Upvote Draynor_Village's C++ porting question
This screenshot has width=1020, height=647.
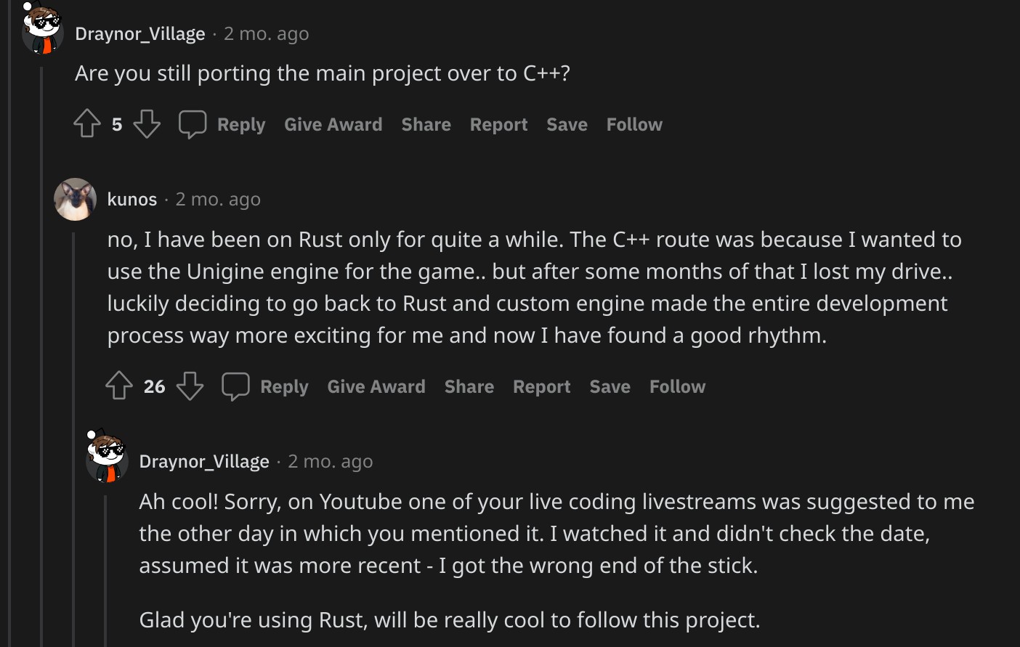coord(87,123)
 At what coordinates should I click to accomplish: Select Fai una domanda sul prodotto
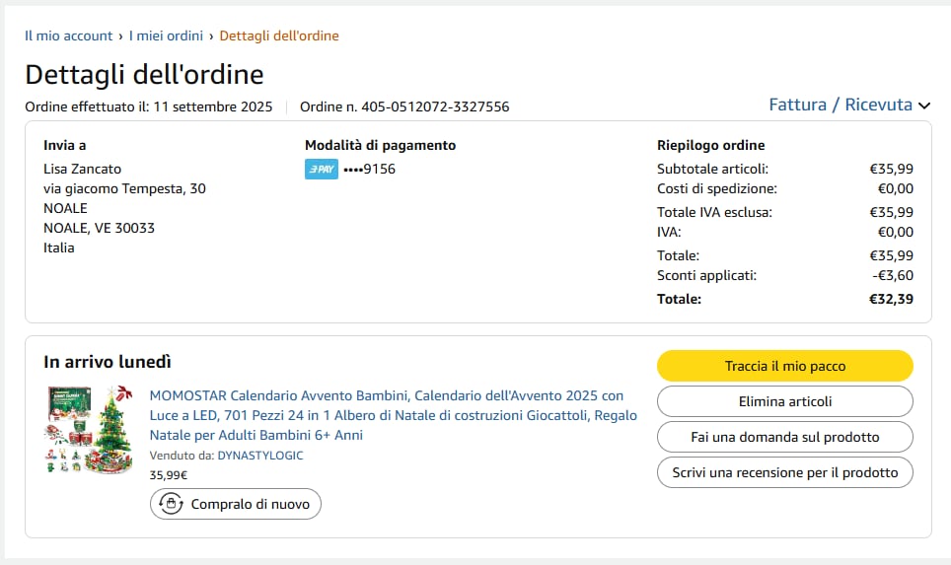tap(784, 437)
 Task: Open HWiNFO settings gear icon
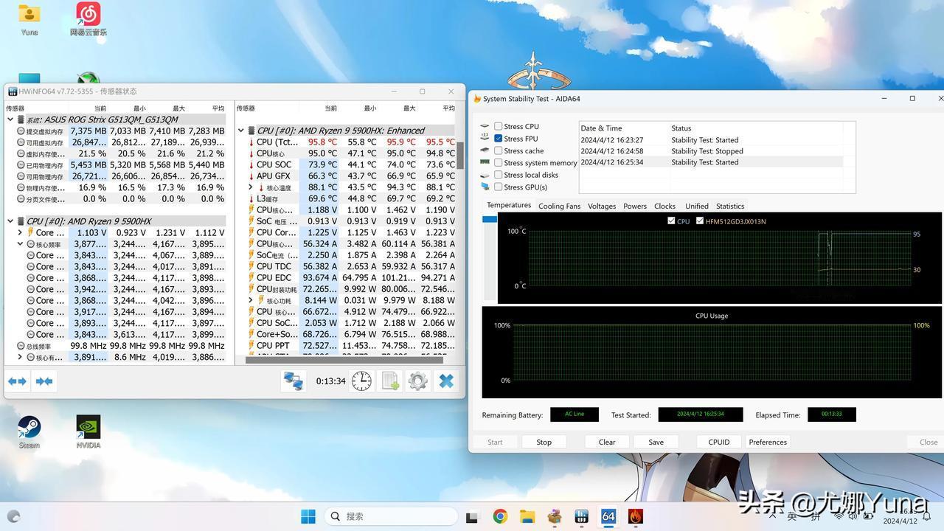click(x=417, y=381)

WHAT YOU WILL DO »
Would you retype exactly the lines running from the line that contains "At what coordinates" through the end of the listing above, both included? Skip every picture.

RESULT OF THE EXERCISE »
 At what coordinates should I click to accomplish: Select Fai una domanda sul prodotto
tap(784, 437)
 Task: Open HWiNFO settings gear icon
click(x=417, y=381)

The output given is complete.